Together, Starbucks and Tingyi entered into an agreement to manufacture and expand the distribution of Starbucks ready-to-drink products throughout mainland China. For reference, the Chinese ready-to-drink coffee and energy drink market is worth a whopping $6 billion, and is projected to grow by 20% over the next three years.

James Wei, CEO of Tingyi Holding Corp. was very positive by saying:

As part of this cooperation, Tingyi will leverage its strength in production and distribution to increase the market share of Starbucks' RTD products in the Chinese market.

Already, consumers in China can purchase Starbucks bottled beverages in nearly 6,000 locations. And alongside Tingyi, we can expect much greater distribution. Ready-to-drink is a perfect complement to the company's retail store rollout. Together, retail store growth and ready-to-drink expansion will create a positive feedback loop of growth. Ultimately this feedback loop with strengthen the company's brand and market share.
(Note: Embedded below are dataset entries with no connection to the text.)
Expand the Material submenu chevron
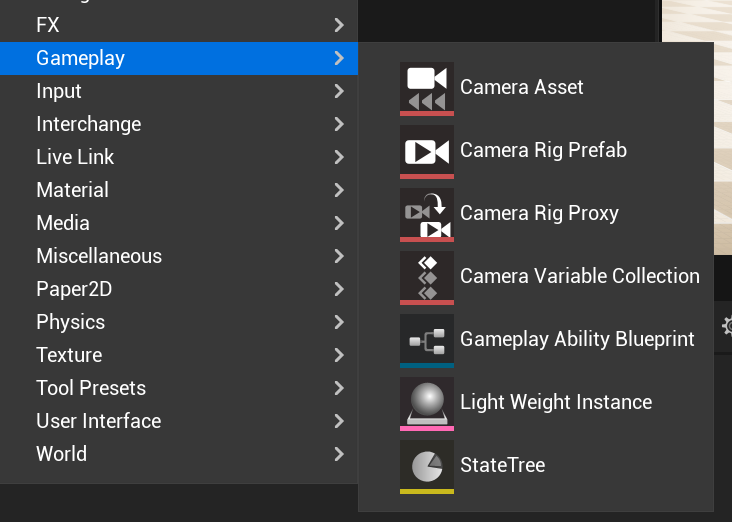Viewport: 732px width, 522px height. [340, 190]
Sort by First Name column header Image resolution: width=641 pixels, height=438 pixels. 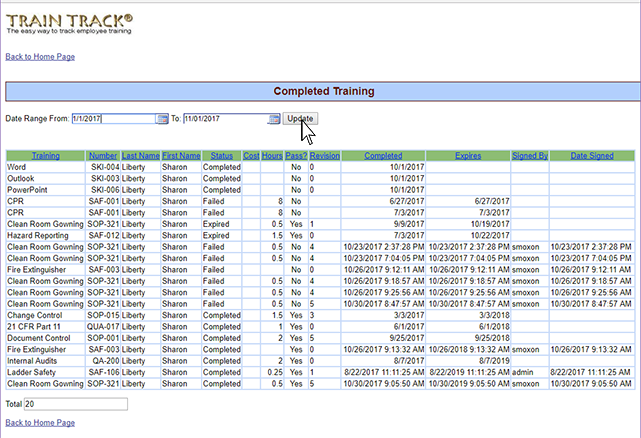tap(181, 156)
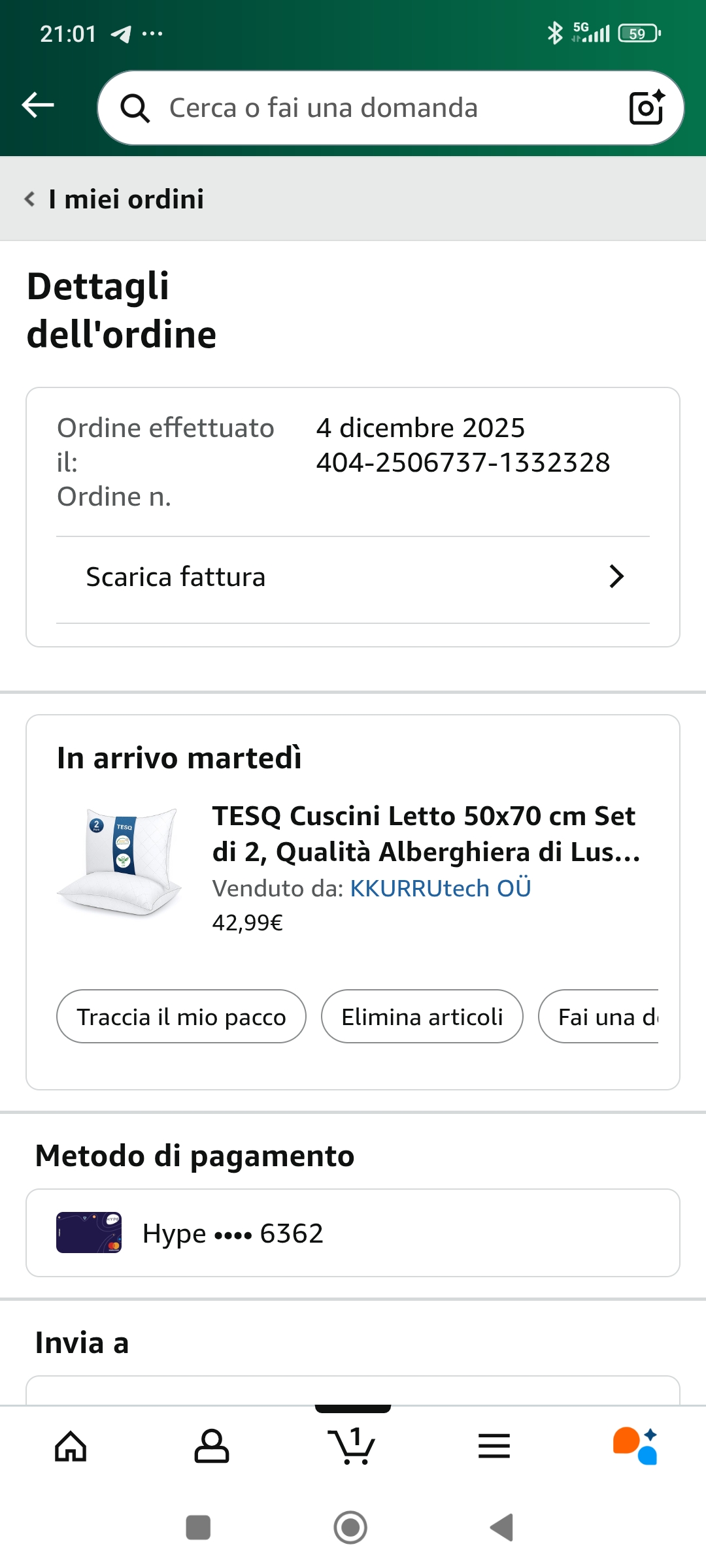Launch the Rufus AI assistant icon
Viewport: 706px width, 1568px height.
tap(635, 1446)
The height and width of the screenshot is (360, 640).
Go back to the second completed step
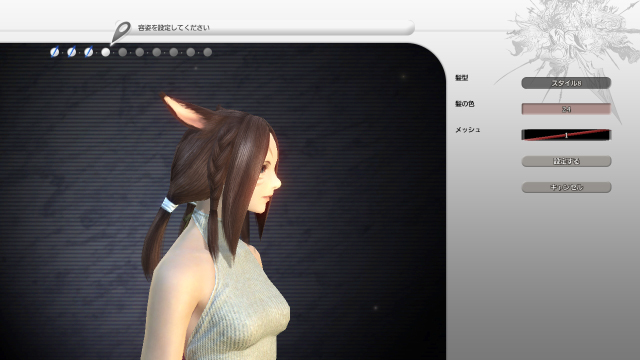(71, 52)
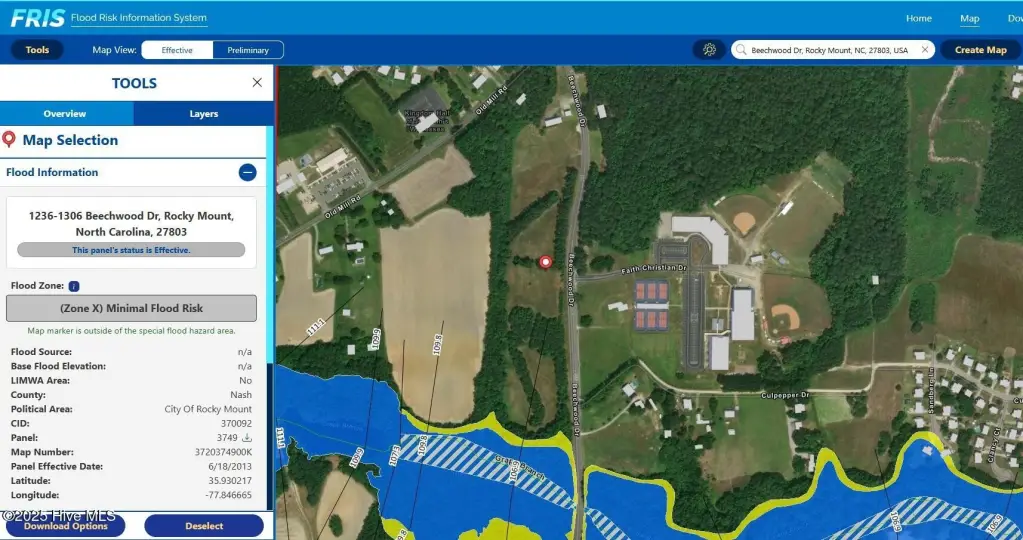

Far down the road, I expect Starbucks to follow the menu diversification strategy which has worked so well in the U.S. market. I hope that management will go into greater depth when discussing the segmentation of China revenue.

Management has the experience and know-how to pace growth and to support a massive supply chain. Howard Schultz has learned from past expansion mistakes, and I trust him to throttle growth.

Disclosure: I am/we are long SBUX.

I wrote this article myself, and it expresses my own opinions. I am not receiving compensation for it (other than from Seeking Alpha). I have no business relationship with any company whose stock is mentioned in this article.